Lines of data
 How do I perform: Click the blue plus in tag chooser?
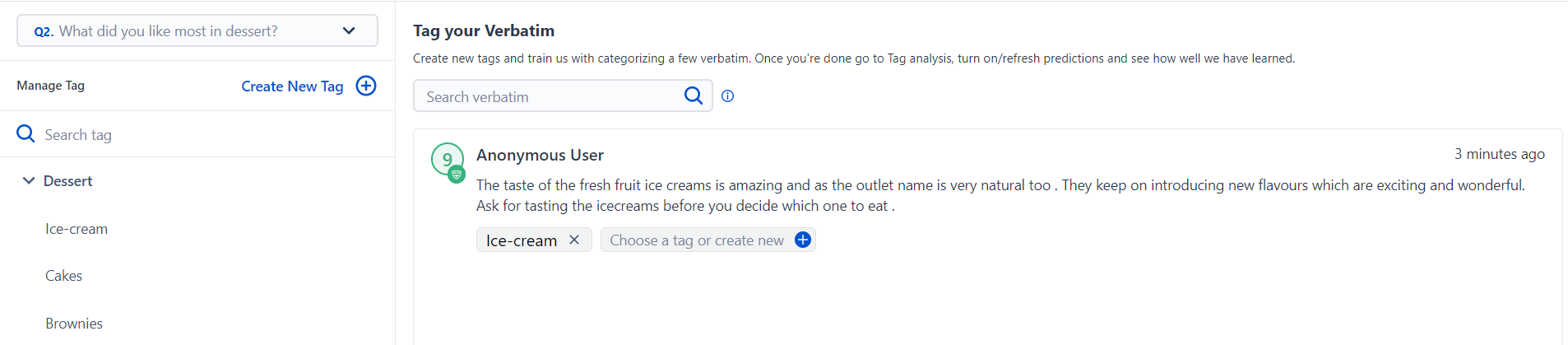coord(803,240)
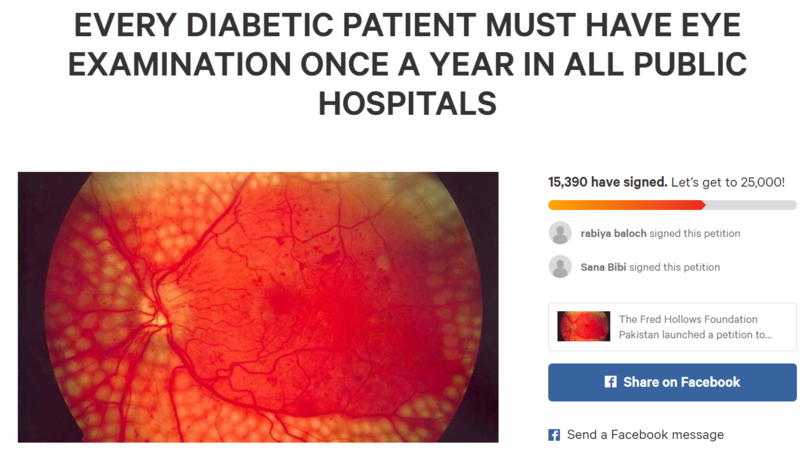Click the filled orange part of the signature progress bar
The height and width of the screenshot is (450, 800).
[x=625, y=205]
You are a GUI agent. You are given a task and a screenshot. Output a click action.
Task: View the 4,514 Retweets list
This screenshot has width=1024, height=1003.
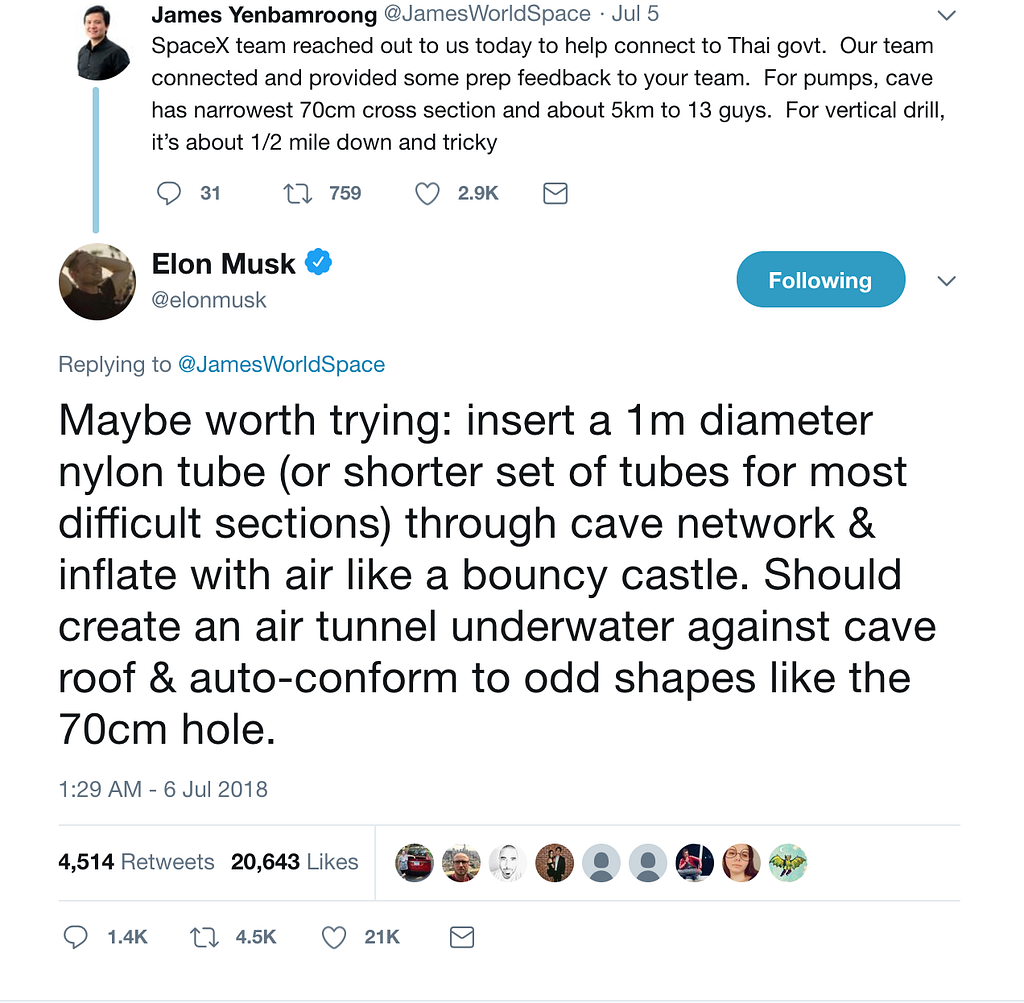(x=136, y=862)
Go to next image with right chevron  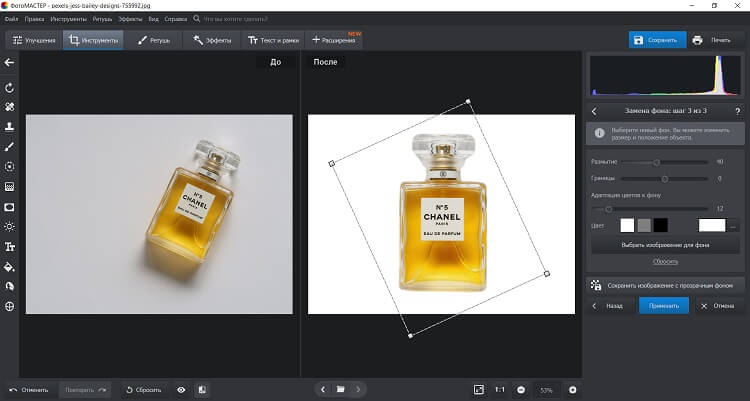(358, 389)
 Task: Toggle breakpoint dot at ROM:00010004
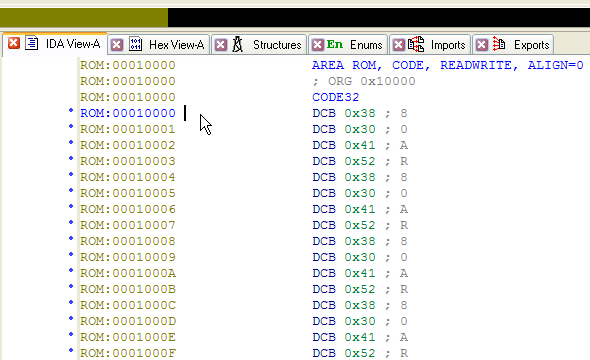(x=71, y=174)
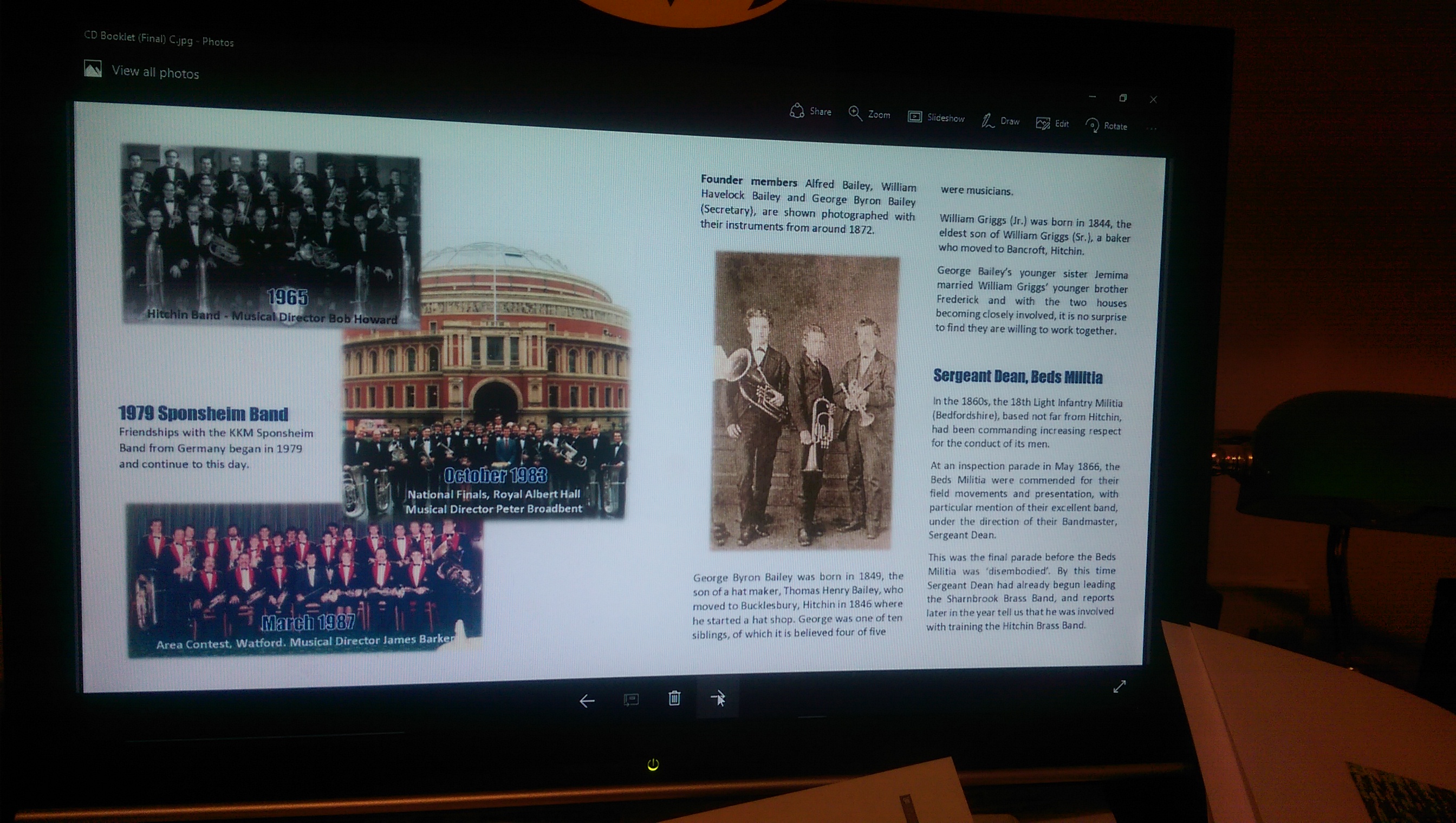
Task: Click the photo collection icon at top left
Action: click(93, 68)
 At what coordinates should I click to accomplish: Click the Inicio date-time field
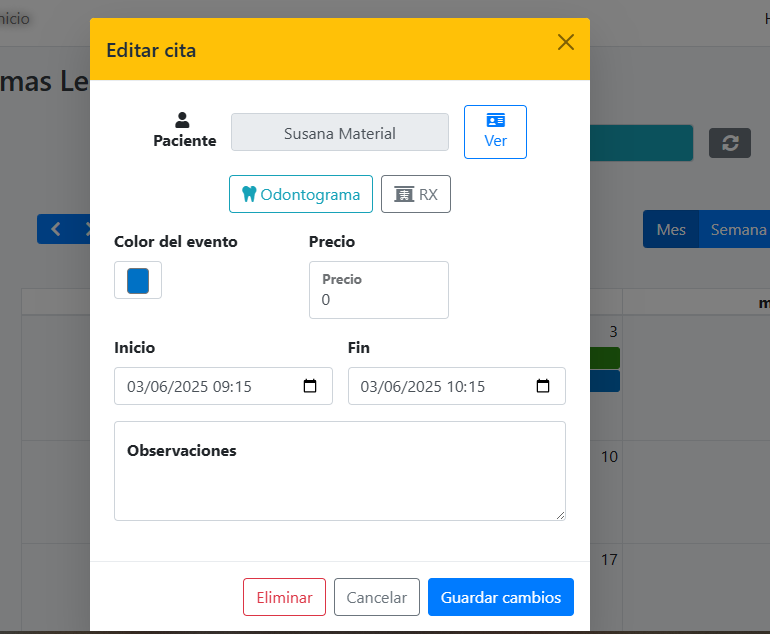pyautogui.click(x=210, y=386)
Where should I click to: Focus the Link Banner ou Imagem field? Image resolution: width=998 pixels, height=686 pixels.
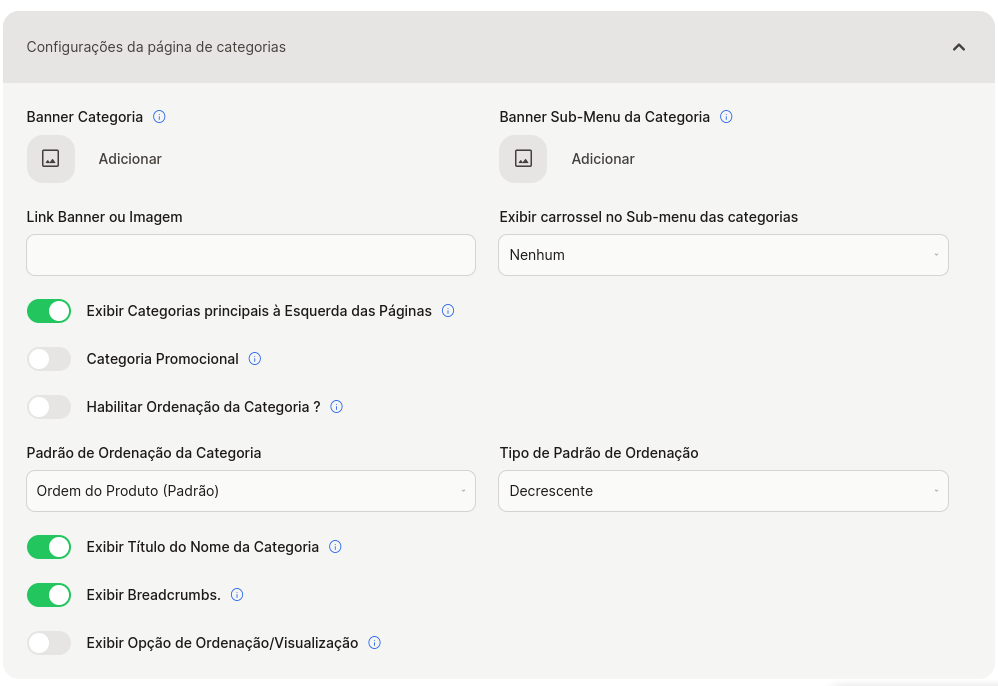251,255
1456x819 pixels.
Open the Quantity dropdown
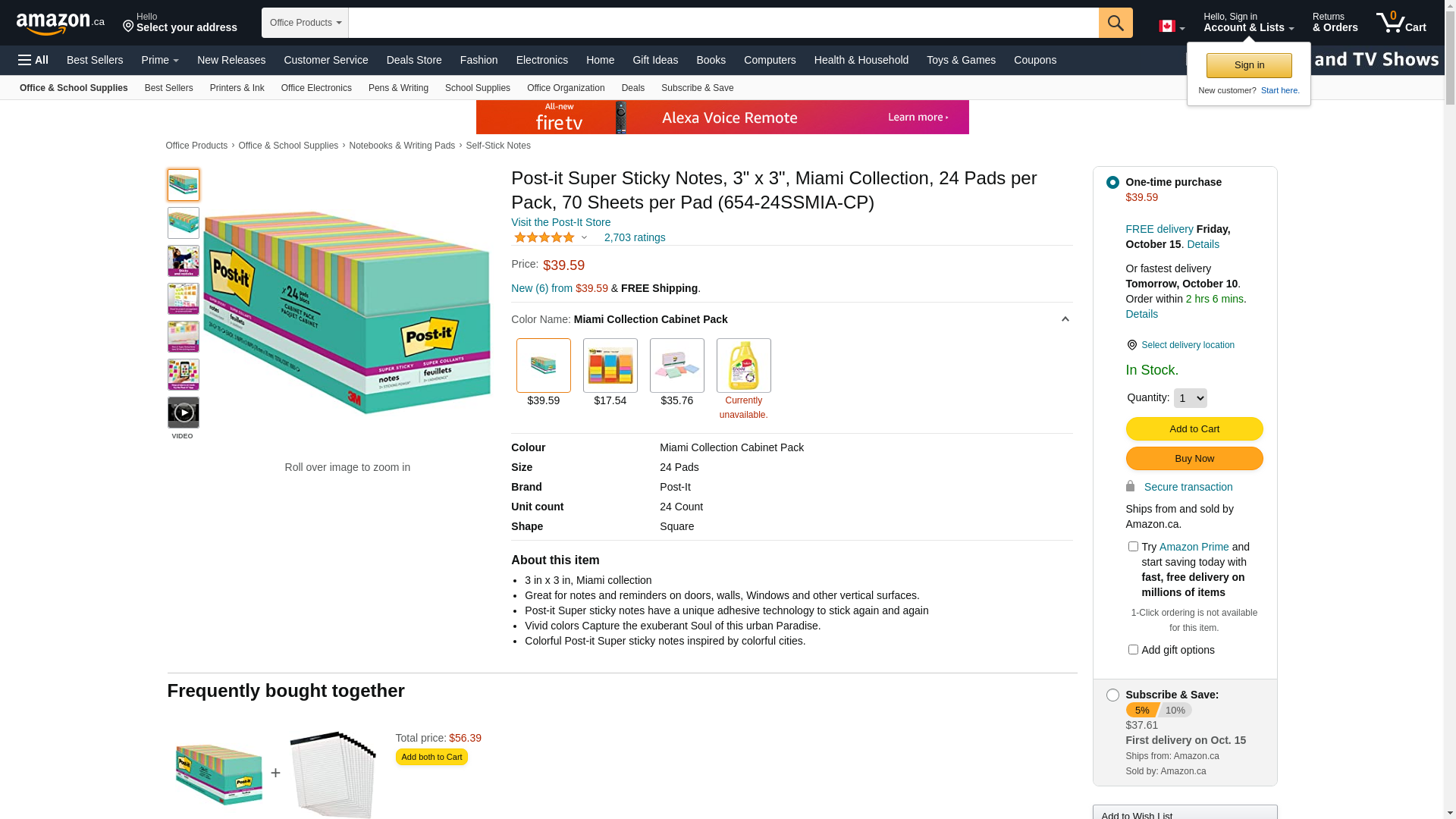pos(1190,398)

● **Given instruction**: Please reproduce the records word for word, starting at the line that contains "Where should I" and continuing through the end of the records. Omit the pictures from your answer.

● **Exercise solution**:
Where should I click to: Focus the Link Banner ou Imagem field? Image resolution: width=998 pixels, height=686 pixels.
251,255
1456x819 pixels.
Open the Quantity dropdown
pos(1190,398)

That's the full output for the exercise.